Hey everyone, due to a misconfiguration of the billing system of the Gemini API, users of the Google search grounding tool were billed for a larger than consumed amount of searches.

This is now fixed going forward and we are in the process of correcting the billed amount for the affected users and will post updates here on what this will look like.

I’ve got many emails and unfortunately I can’t respond to you all, but please don’t worry, we will fix this.

This cost spike (€290 for search queries tied to €10 of LLM queries) was not caught by my spend cap, which still doesn’t show the overage. The spend cap functionality is not working as intended.

Google preemptively charged my card €200, and I was told by a customer service agent that I will get some money back by the end of the month – I was never told how much. @Ali_Cevik, you and the team need to do a much better job of making things right for customers. Google is holding my money and I don’t even have a guarantee of how much I’ll get back. The erroneous charge should be refunded immediately.

I never received a response from you or Logan, nor did I see anyone from Google post about this outside of this forum.

This incident and the failure of the various systems involved has destroyed my trust in Gemini. There’s not even a way for me to switch to pre-paid billing, to prevent overages in the future. The entire Google AI Studio billing and spend functionality is a UX nightmare. You have a lot of work to do to improve things on this front. But given that people have been complaining about this for years, my impression is that Google is such a bureaucratic nightmare that this will never get fully solved.

@Ali_Cevik

Hi Ali, thank you for confirming the billing misconfiguration and for working on corrections for affected users.

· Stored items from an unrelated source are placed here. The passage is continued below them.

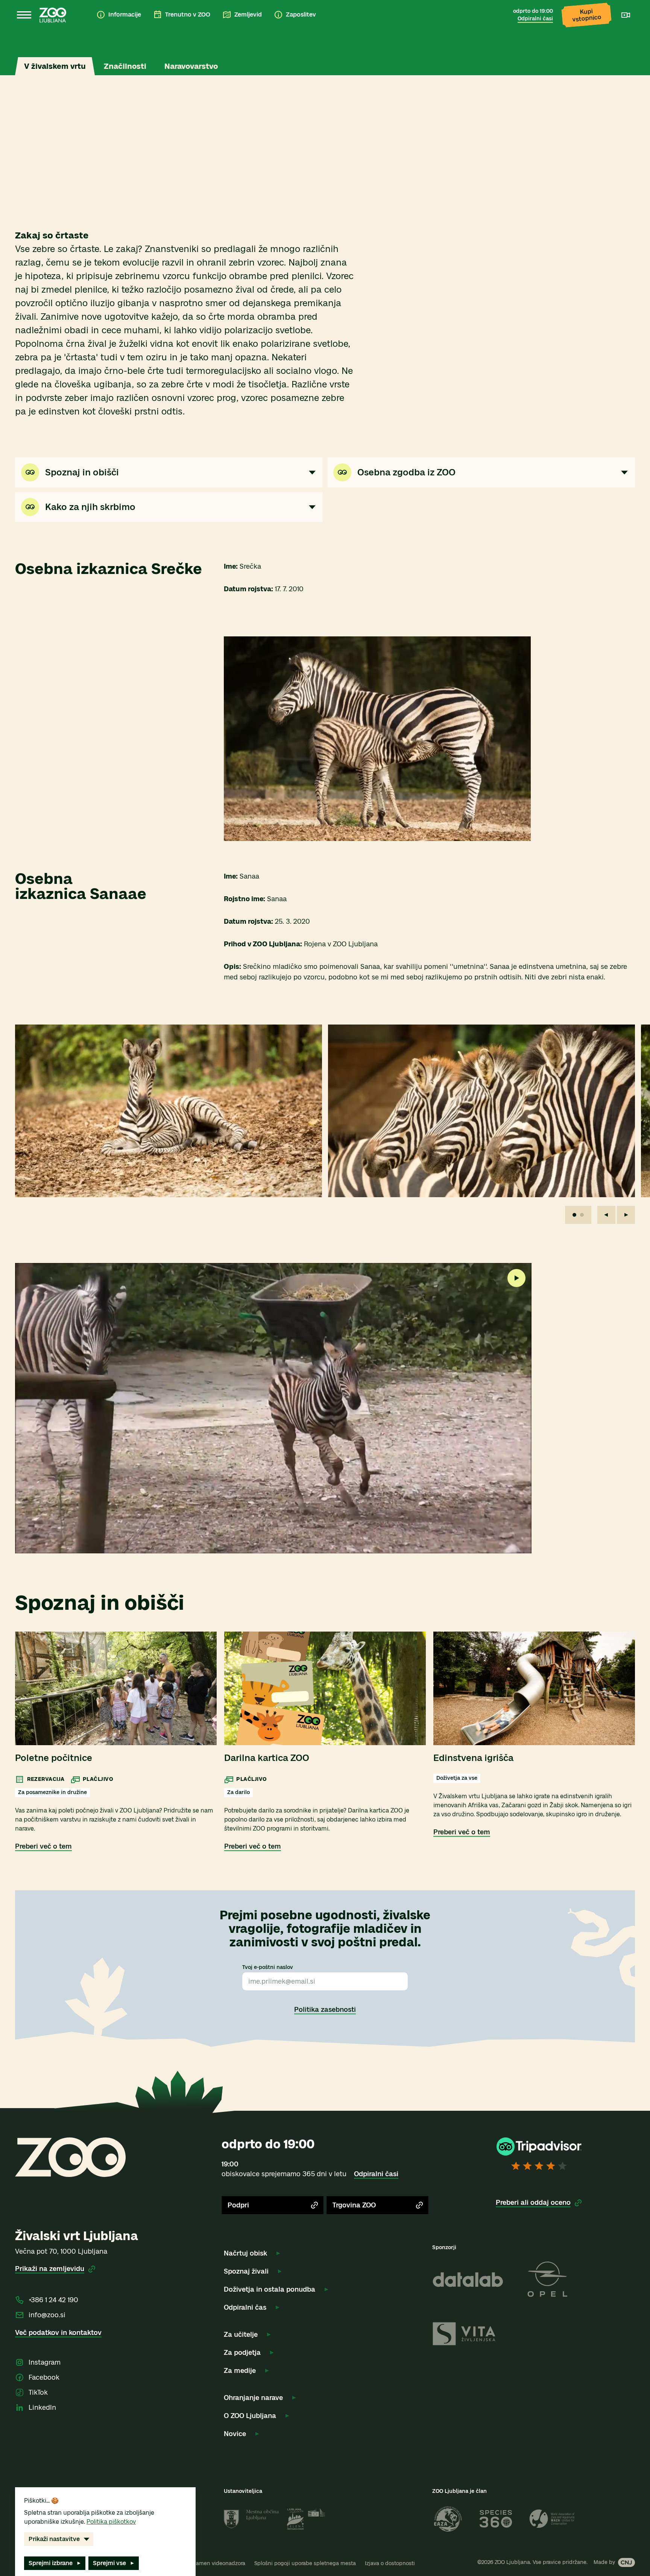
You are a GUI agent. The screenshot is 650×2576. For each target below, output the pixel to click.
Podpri (238, 2205)
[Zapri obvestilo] (623, 41)
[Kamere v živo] (626, 15)
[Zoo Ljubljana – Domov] (52, 15)
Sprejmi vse (109, 2563)
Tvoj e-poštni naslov (267, 1967)
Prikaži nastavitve (54, 2539)
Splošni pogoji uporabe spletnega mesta (305, 2563)
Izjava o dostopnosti (390, 2563)
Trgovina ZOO (354, 2205)
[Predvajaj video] (516, 1278)
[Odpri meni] (24, 15)
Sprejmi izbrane (51, 2563)
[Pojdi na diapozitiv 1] (574, 1215)
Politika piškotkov (111, 2521)
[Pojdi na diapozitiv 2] (582, 1215)
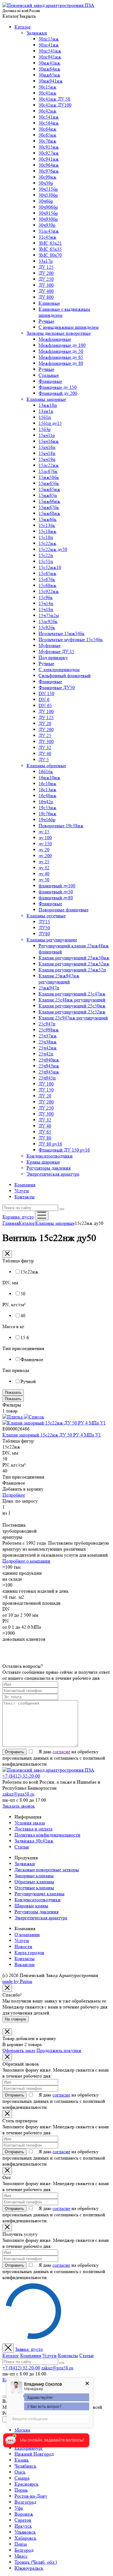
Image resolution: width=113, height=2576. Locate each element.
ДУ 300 (46, 285)
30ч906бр (48, 207)
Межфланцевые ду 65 (61, 357)
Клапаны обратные (46, 765)
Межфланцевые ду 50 (61, 351)
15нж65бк (49, 483)
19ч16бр (47, 819)
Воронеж (23, 2514)
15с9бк (46, 597)
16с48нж (47, 795)
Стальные (49, 375)
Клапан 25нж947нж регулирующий (59, 979)
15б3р (45, 429)
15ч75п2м (49, 615)
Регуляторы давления (49, 1168)
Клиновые (49, 303)
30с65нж (47, 135)
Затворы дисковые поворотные (59, 333)
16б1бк (46, 771)
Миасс (21, 2556)
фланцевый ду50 (56, 891)
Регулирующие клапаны (39, 1893)
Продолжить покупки (58, 2050)
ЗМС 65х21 (50, 243)
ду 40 (44, 873)
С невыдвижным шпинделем (69, 327)
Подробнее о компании (26, 1561)
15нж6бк (48, 519)
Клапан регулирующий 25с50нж (72, 1006)
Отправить (14, 1752)
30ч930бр (48, 219)
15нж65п (48, 495)
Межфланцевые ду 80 (61, 363)
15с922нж (49, 591)
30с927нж (49, 153)
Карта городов (29, 1952)
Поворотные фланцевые (64, 910)
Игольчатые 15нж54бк (62, 633)
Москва (22, 2430)
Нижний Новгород (34, 2454)
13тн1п (46, 411)
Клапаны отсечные (46, 916)
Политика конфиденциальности (47, 1835)
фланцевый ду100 (57, 885)
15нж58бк (49, 477)
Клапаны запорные (46, 399)
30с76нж (47, 141)
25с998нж (49, 1030)
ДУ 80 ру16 (50, 1144)
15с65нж (47, 573)
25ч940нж (49, 1060)
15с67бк (47, 579)
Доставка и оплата (33, 1829)
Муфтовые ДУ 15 (56, 651)
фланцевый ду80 (56, 898)
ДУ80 (44, 934)
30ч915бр (48, 213)
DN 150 (46, 693)
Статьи (21, 1847)
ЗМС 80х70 (50, 255)
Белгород (23, 2550)
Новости (23, 1946)
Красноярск (26, 2484)
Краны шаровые (43, 1162)
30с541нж (49, 117)
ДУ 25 (45, 735)
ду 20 (44, 849)
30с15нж (47, 87)
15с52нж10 (50, 567)
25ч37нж (48, 1036)
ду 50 (44, 879)
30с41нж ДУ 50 (54, 99)
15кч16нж (49, 441)
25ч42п (46, 1054)
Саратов (22, 2520)
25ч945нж (49, 1072)
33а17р (46, 261)
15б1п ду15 (50, 423)
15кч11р (47, 435)
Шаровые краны (31, 1906)
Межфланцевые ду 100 (62, 345)
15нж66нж (49, 501)
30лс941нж (50, 57)
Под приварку (53, 657)
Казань (21, 2460)
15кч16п (47, 447)
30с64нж (47, 129)
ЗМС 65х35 (50, 249)
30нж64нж (49, 69)
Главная (10, 1223)
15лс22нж (49, 465)
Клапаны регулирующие (52, 940)
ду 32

I was affected by this issue - my charges spiked overnight on April 17 while I wasn’t actively using the service. I had set a spend cap of $30 SGD and received a cost estimate of ~$5, but was billed over $100 SGD.

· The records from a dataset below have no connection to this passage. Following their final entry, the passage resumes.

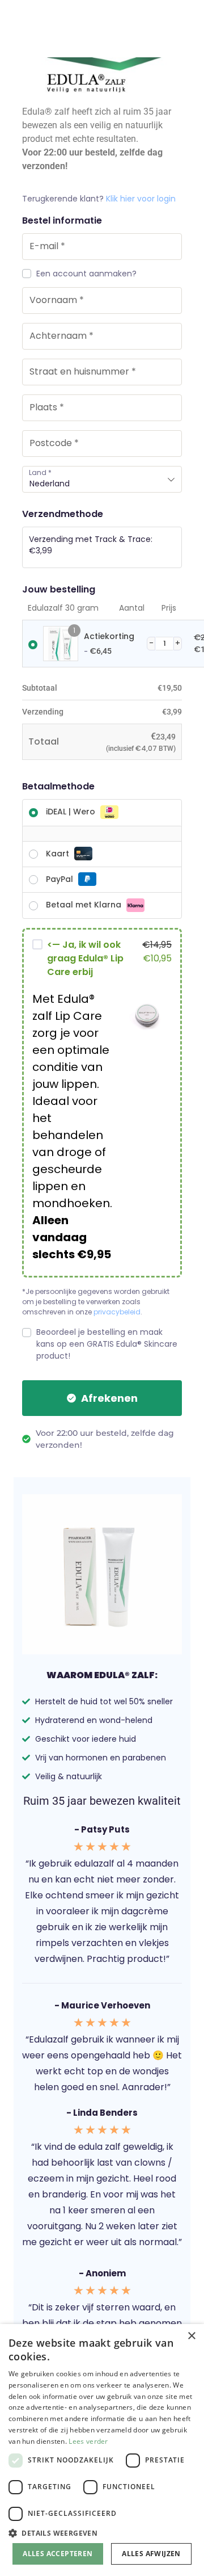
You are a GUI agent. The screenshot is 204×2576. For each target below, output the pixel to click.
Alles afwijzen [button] (151, 2553)
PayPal (59, 879)
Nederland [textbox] (49, 483)
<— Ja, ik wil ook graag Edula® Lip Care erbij (85, 958)
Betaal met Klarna (84, 904)
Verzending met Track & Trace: (90, 544)
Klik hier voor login (141, 198)
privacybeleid (117, 1312)
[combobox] (102, 479)
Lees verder (88, 2441)
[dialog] (102, 2450)
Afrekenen (109, 1398)
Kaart (57, 853)
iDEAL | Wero (70, 811)
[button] (102, 2533)
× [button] (191, 2336)
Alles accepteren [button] (57, 2553)
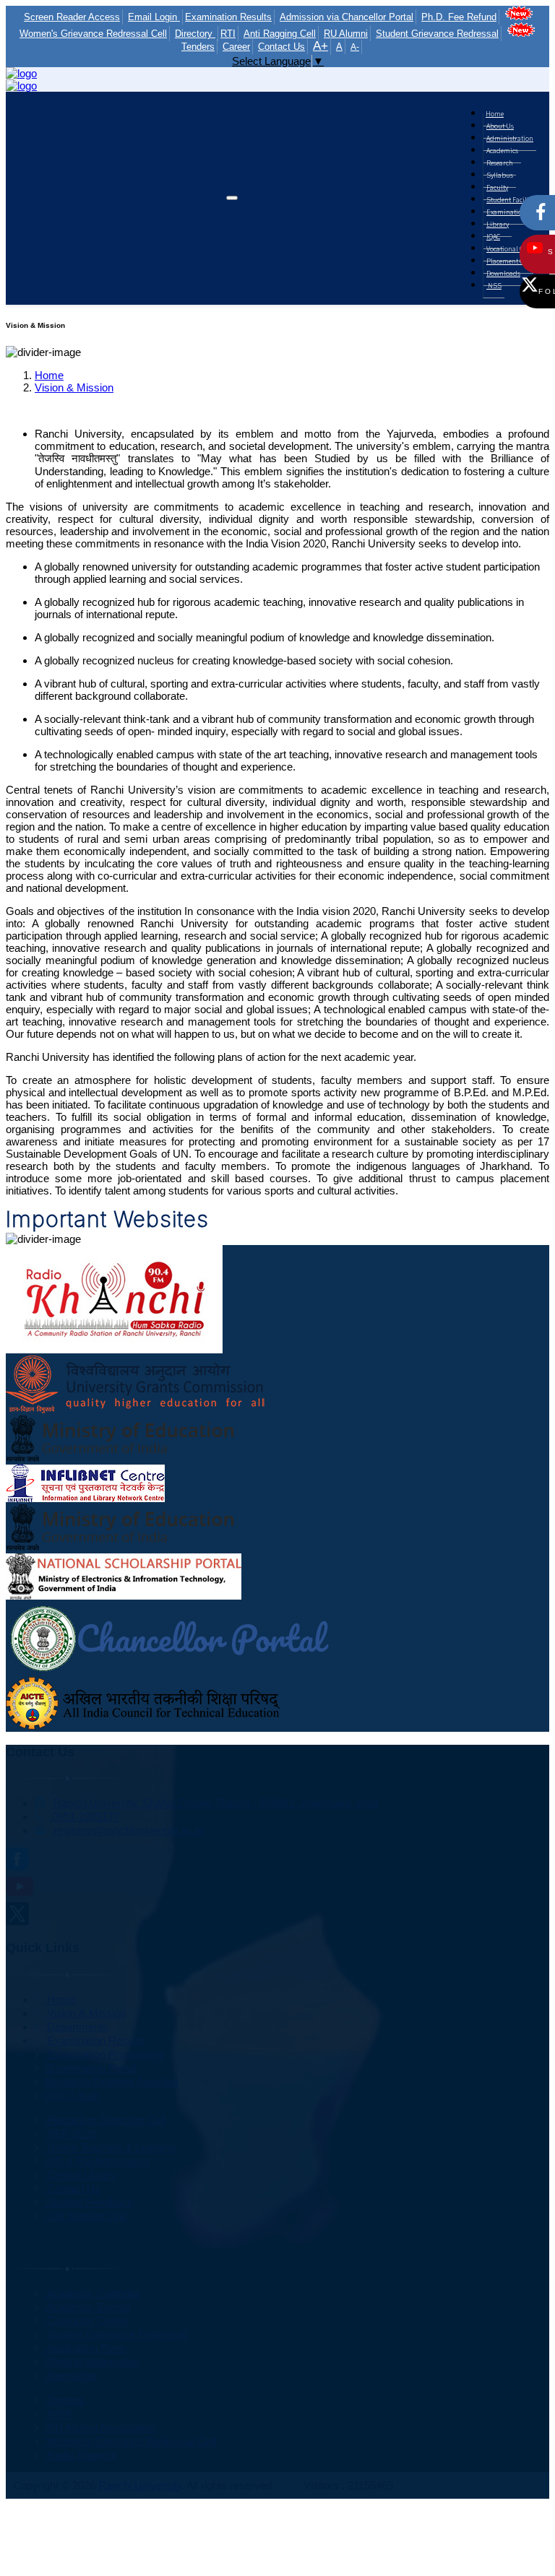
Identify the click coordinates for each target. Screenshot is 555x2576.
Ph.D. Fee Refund (458, 17)
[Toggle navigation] (232, 198)
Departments (76, 2027)
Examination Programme (104, 2054)
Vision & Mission (74, 387)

I contacted Google Cloud Billing Support (Case #70171096) and received a partial refund. However, I’m concerned about how this was handled:

  1. The support representative never acknowledged the billing bug that you confirmed publicly

  2. The refund was characterized as a “one-time exception” rather than a correction for the known billing system error

  3. My direct questions about the discrepancies were repeatedly avoided during the chat session

This is concerning because if future billing bugs occur, the “one-time exception” framing suggests I may not receive corrections since this was supposedly already a goodwill gesture.

Can you confirm:

  • Are all affected users being told their corrections are billing bug fixes, or are some being told they’re “one-time exceptions”?

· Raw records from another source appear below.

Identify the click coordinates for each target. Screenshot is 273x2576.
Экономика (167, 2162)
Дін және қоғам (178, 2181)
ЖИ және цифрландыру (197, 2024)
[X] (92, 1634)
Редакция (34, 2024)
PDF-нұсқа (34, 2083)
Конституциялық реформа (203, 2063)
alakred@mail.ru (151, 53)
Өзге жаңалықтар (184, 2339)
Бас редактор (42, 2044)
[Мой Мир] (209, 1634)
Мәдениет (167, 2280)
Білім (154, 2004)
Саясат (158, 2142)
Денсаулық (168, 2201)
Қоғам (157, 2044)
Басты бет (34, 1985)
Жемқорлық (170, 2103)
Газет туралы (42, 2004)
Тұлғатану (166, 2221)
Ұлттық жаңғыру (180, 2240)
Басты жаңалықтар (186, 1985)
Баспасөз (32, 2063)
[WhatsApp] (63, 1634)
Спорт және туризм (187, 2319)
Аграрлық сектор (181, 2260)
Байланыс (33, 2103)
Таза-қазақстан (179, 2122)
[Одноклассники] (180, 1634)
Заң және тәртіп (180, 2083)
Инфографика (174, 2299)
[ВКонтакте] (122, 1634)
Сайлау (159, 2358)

  • Should affected users expect their support cases to acknowledge this was a system error?

I want to ensure I have proper documentation in case similar issues occur in the future, especially since my spend cap and cost estimates clearly did not function as expected.

Thank you for any clarification you can provide.

Case ID: 70171096
Billing Account: 019E0D-F3F4B0-BCD907

@Logan_Kilpatrick, please get on this. Why should I keep using Gemini when Google can just hold my money after a huge cost spike that is due to a mistake made by Google’s engineers? Why does the Gemini spend cap not work? Why do I have no option to switch to prepaid billing?